Com a demissão ainda não formalizada, o processo eleitoral já começa a aquecer. João Henrique Faria, presidente da Mesa da Assembleia Geral (MAG), esclarece o procedimento para as próximas eleições. “Eu ainda nem recebi formalmente a comunicação de demissão. Estatutariamente, tenho que marcar, após receber a comunicação, e só aí é que poderei dar seguimento, sendo certo que, nos termos estatutários, as eleições têm que ser marcadas com 45 dias de antecedência”, adiantou João Henrique Faria. O presidente da MAG lembra que esta é uma circunstância excecional, que deve ser “tratada como tal em termos estatutários”, uma vez que as eleições do Vitória costumam ocorrer em março. António Miguel Cardoso anunciou a sua demissão da presidência do Vitória SC e convocou as eleições para o dia 13 de junho, sublinhando que não tem qualquer tipo de intenção de ir, uma vez mais, a votos.
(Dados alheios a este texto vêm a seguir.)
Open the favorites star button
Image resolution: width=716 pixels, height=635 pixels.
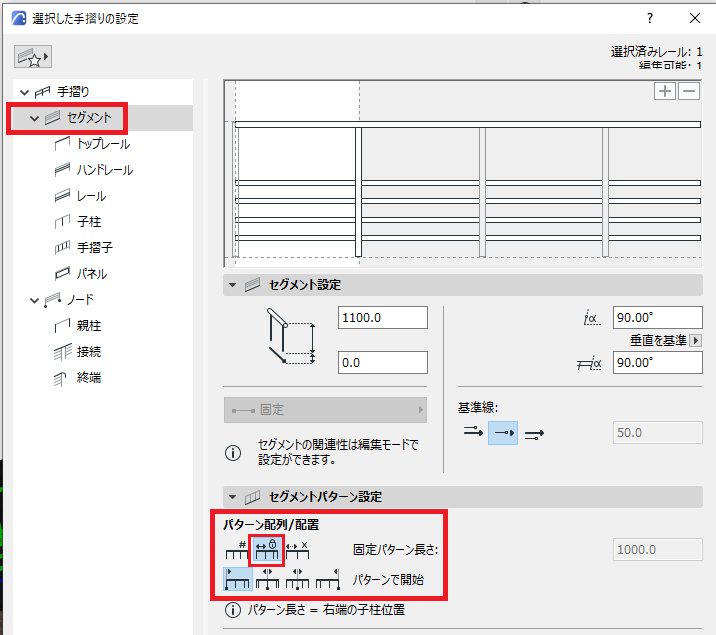(x=32, y=57)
Entretanto, Belmiro Pinto dos Santos, antigo presidente da MAG, confirmou a sua intenção de concorrer à presidência. “Vou-me candidatar. Fui abordado por um fundo que estaria interessado em investir no Vitória se eu me candidatasse”, explicou. Belmiro Pinto dos Santos, que já tinha admitido esta possibilidade na semana passada, agora oficializou a decisão após a demissão de António Miguel Cardoso. “Mantenho exatamente o forte propósito de avançar com uma candidatura, só que agora o processo tem que ser mais acelerado. O presidente entendeu antecipar esta decisão, mesmo sendo ainda matematicamente possível atingir o 5.º lugar. Portanto, terei que acelerar um bocadinho aqui os procedimentos”, revelou. O advogado encara a demissão com naturalidade, na sequência das declarações anteriores de Cardoso. “Encarei a demissão com naturalidade, na sequência daquilo que tinham sido as declarações dele. Era uma consequência necessária”, considerou. Belmiro Pinto dos Santos já está a preparar a sua candidatura. “Já contactei algumas pessoas e algumas pessoas entraram em contacto comigo, portanto agora estou a preparar aquilo que será oficialmente a lista da candidatura”, confessou, mencionando Ricardo Pimenta Machado, irmão do antigo presidente António Pimenta Machado. Belmiro Pinto dos Santos sublinhou que a sua candidatura visa “ajudar o clube tanto no plano desportivo como financeiro”, referindo que lhe foi transmitido que a situação da SAD é “muito má”. Rejeitou qualquer rutura com António Miguel Cardoso, explicando que a decisão de não se recandidatar à assembleia geral já estava tomada por motivos pessoais, embora admita diferenças na avaliação da gestão mais recente.